▶ **YOUR ASSIGNMENT**
Look through the data below and extract, unchanged, the lines from the one that contains "Click the 報酬委員会 box" to the one that contains "The width and", both included.

▶ **SUPPLIED INFORMATION**
========

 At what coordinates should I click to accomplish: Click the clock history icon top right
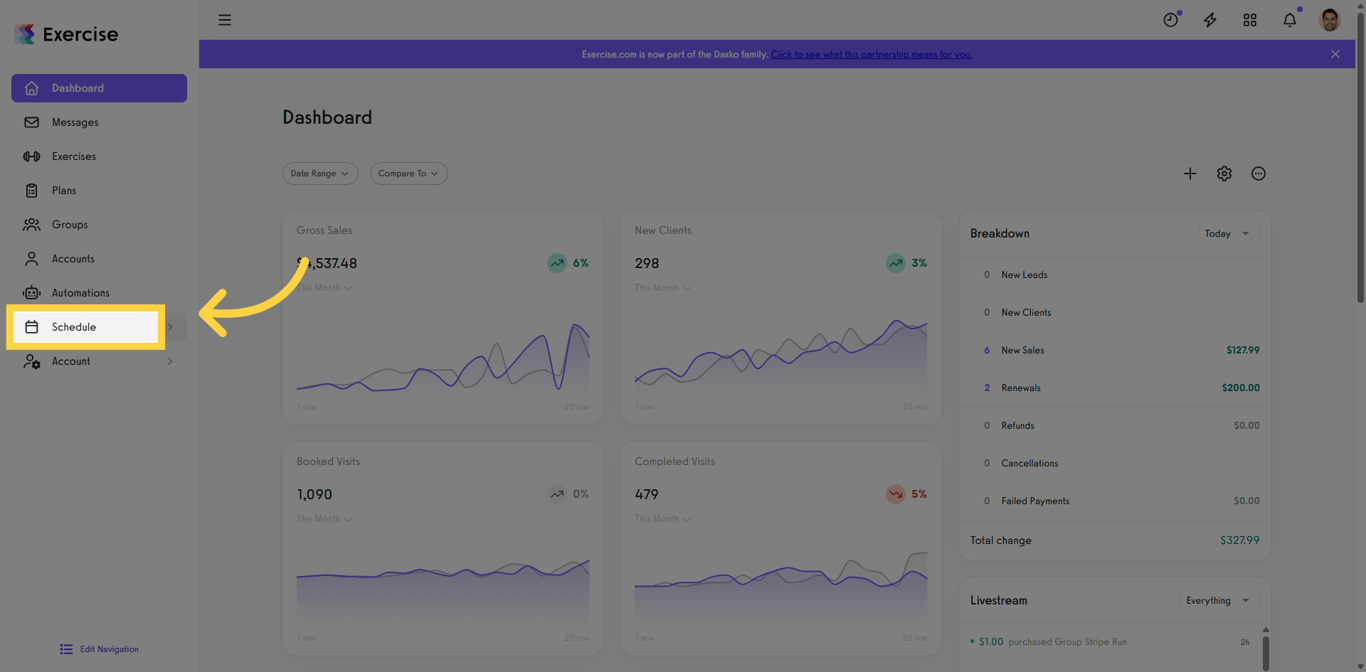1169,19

========

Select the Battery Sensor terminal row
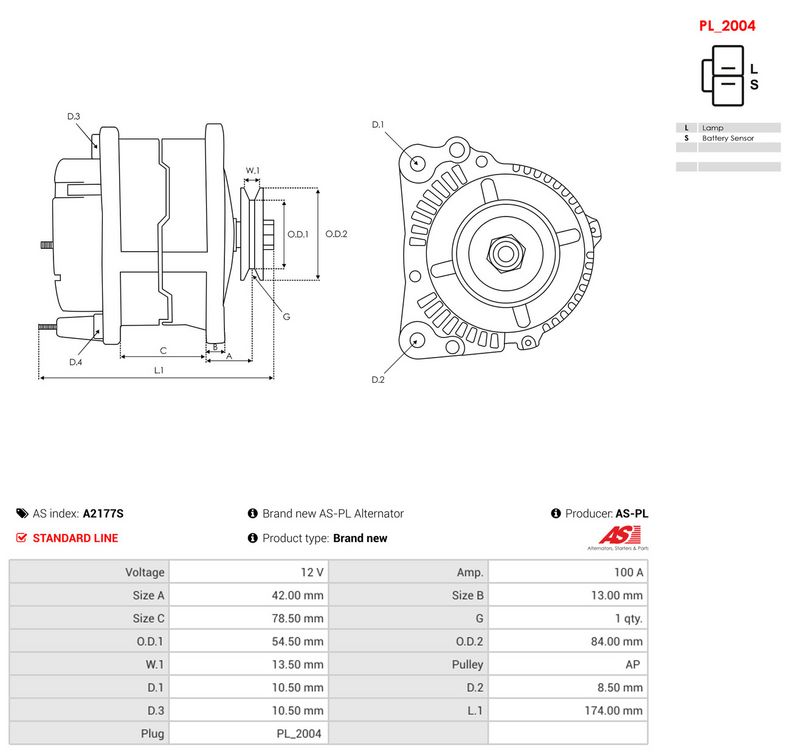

========

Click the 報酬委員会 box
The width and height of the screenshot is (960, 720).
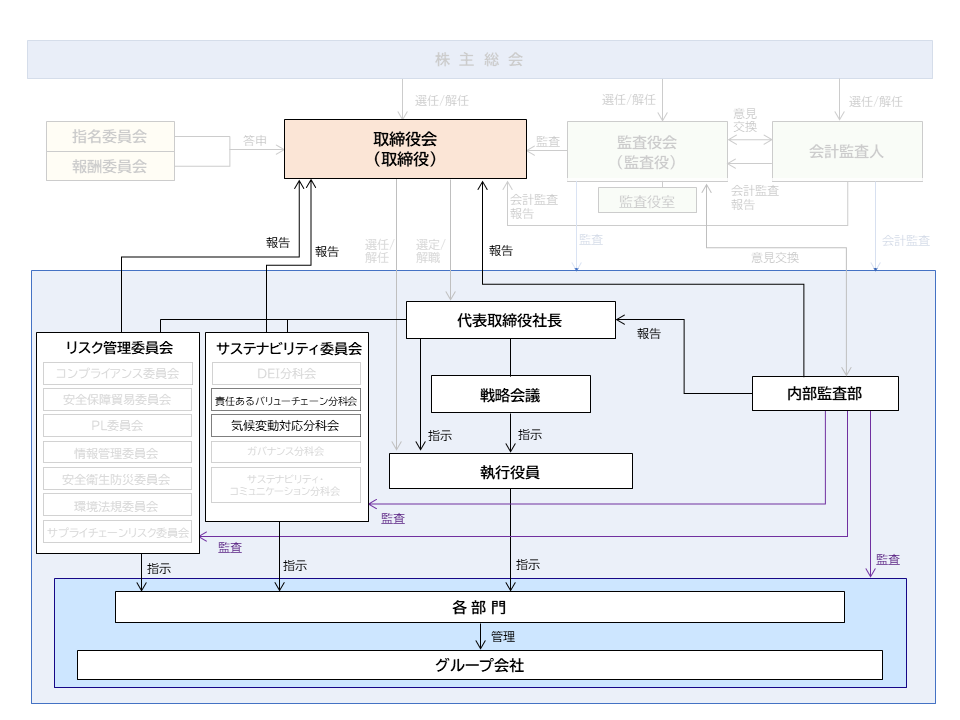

========

▶ **EXERCISE SOLUTION**
Click the 報酬委員会 box
The width and height of the screenshot is (960, 720).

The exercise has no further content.